◆ Provided entries:

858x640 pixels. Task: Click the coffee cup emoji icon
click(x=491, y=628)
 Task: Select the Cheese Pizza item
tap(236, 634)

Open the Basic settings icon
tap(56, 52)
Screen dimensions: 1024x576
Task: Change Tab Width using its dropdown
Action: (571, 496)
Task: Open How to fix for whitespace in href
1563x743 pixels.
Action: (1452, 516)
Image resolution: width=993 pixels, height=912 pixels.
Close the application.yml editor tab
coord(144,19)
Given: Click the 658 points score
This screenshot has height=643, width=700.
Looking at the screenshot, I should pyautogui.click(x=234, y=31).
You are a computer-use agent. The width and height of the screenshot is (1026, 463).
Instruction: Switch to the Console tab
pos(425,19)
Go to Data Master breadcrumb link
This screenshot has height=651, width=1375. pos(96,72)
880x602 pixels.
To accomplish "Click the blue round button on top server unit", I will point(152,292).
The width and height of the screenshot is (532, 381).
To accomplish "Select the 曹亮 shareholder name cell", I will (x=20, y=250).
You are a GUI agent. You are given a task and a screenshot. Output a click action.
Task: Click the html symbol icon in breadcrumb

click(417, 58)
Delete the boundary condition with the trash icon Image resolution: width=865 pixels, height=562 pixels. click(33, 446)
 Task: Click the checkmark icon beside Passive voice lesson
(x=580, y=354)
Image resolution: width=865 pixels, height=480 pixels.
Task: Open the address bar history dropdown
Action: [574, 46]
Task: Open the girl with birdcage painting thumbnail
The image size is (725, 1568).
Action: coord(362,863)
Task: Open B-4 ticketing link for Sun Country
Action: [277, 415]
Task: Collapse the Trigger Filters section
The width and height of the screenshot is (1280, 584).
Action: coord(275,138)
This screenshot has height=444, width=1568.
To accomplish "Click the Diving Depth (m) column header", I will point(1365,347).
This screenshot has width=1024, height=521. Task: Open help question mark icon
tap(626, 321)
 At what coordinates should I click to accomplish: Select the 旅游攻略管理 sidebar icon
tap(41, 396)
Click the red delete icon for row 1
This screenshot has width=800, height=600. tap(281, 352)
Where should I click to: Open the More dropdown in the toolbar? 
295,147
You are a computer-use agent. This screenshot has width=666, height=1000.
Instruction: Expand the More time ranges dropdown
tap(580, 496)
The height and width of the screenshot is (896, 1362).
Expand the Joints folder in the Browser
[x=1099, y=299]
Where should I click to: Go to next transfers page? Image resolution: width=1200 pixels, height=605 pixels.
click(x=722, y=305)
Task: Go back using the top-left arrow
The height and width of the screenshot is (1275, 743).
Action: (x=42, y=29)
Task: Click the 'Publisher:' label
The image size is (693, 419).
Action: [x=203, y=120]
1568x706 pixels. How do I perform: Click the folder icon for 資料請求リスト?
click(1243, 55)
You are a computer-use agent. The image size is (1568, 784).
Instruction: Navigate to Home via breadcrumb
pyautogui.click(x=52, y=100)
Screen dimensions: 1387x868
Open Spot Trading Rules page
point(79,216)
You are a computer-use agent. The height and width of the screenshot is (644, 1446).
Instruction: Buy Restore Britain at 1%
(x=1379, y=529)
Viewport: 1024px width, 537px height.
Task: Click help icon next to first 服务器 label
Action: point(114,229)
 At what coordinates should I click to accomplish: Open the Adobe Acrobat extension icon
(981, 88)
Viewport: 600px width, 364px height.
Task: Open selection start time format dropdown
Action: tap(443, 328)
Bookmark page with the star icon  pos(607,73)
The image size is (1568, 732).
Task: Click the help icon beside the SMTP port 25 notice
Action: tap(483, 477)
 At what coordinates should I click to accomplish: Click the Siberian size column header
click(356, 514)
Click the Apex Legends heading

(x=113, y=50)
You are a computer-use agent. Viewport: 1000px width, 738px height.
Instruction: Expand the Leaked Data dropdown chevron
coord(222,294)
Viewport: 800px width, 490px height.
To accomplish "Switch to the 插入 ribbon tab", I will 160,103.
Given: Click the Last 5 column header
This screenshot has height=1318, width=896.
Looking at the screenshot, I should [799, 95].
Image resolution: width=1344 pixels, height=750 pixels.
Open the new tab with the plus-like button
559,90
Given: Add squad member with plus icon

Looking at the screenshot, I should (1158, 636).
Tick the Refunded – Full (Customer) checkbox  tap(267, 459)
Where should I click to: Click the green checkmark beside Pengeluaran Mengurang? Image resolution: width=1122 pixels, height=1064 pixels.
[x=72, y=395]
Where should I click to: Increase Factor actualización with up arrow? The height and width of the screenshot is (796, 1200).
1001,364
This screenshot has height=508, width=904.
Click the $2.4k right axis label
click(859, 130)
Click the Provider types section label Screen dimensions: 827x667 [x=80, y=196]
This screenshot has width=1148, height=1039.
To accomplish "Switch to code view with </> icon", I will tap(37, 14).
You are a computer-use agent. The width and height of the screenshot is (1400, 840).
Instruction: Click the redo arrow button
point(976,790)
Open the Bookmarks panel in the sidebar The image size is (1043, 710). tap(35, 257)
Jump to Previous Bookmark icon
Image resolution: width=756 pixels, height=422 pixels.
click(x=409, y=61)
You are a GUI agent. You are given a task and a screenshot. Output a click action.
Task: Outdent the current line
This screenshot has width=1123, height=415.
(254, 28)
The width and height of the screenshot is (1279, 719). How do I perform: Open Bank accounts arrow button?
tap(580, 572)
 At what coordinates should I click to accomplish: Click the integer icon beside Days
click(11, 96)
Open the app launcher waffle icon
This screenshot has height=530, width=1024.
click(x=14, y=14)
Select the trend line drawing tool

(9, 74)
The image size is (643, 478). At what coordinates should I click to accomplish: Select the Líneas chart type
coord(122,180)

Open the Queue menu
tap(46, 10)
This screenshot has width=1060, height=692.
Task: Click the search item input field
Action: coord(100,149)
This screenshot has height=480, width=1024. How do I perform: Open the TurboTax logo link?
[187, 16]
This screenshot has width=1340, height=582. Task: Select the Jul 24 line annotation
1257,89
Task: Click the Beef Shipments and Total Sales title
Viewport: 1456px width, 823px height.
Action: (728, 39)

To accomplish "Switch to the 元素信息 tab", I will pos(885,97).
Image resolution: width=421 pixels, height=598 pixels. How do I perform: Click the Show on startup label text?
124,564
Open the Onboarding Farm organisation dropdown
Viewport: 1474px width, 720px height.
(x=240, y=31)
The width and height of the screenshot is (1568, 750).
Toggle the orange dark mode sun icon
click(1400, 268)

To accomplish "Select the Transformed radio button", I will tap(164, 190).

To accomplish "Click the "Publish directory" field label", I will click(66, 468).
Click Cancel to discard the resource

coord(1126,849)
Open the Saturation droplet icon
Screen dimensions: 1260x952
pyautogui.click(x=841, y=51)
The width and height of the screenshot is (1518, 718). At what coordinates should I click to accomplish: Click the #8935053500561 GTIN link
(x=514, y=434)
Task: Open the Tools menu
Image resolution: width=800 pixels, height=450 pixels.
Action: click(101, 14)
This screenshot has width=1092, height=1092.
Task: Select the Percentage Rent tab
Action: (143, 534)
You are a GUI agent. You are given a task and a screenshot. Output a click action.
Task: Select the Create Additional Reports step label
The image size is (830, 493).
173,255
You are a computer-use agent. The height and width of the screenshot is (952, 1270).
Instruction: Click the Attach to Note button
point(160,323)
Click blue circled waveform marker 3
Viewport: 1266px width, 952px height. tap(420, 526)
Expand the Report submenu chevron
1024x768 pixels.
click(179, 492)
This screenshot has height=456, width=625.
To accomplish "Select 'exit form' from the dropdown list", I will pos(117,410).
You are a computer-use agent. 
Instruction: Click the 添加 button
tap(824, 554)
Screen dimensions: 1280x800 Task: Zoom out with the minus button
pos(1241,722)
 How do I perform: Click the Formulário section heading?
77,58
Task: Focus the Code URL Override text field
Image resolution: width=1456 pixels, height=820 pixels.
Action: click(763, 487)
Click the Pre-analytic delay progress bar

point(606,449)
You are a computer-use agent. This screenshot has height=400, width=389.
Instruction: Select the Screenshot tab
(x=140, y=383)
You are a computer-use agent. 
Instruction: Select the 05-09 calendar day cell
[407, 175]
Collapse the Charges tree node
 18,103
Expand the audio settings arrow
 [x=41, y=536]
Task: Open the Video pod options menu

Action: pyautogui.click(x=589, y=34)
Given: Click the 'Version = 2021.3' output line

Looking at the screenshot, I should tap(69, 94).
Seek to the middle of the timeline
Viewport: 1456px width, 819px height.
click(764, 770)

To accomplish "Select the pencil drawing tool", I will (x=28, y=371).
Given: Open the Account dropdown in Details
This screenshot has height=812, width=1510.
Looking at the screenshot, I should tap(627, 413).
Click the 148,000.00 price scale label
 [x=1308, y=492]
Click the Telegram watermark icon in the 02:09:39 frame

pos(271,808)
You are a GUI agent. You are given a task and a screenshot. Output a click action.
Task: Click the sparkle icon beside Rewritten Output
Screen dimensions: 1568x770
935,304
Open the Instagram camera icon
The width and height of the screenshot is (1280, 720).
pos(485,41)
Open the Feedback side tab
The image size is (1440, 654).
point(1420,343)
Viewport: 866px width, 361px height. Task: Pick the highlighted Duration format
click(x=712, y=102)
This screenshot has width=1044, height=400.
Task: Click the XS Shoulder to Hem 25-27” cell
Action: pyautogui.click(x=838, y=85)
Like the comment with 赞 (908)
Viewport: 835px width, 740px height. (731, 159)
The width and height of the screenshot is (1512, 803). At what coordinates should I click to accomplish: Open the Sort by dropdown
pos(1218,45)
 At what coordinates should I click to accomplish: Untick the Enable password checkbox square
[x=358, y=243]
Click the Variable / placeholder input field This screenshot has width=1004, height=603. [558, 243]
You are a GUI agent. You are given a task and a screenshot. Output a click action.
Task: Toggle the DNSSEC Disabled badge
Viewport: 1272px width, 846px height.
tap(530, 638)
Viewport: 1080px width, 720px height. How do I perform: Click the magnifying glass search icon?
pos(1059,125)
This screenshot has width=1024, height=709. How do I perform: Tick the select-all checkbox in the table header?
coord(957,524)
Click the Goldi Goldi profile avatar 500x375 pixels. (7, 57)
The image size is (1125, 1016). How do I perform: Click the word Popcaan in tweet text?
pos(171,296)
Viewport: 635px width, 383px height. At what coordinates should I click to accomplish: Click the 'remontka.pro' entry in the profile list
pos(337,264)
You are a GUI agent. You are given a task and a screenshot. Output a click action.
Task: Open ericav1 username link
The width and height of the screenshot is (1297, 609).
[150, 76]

◆ Exercise:
Update the entries from the line containing "Expand the Report submenu chevron" through the line containing "tap(824, 554)", writing them out again with "Report" replaced by "Analytics" and nothing else changed.

◆ Final result:
Expand the Analytics submenu chevron
1024x768 pixels.
click(179, 492)
This screenshot has height=456, width=625.
To accomplish "Select 'exit form' from the dropdown list", I will pos(117,410).
You are a computer-use agent. 
Instruction: Click the 添加 button
tap(824, 554)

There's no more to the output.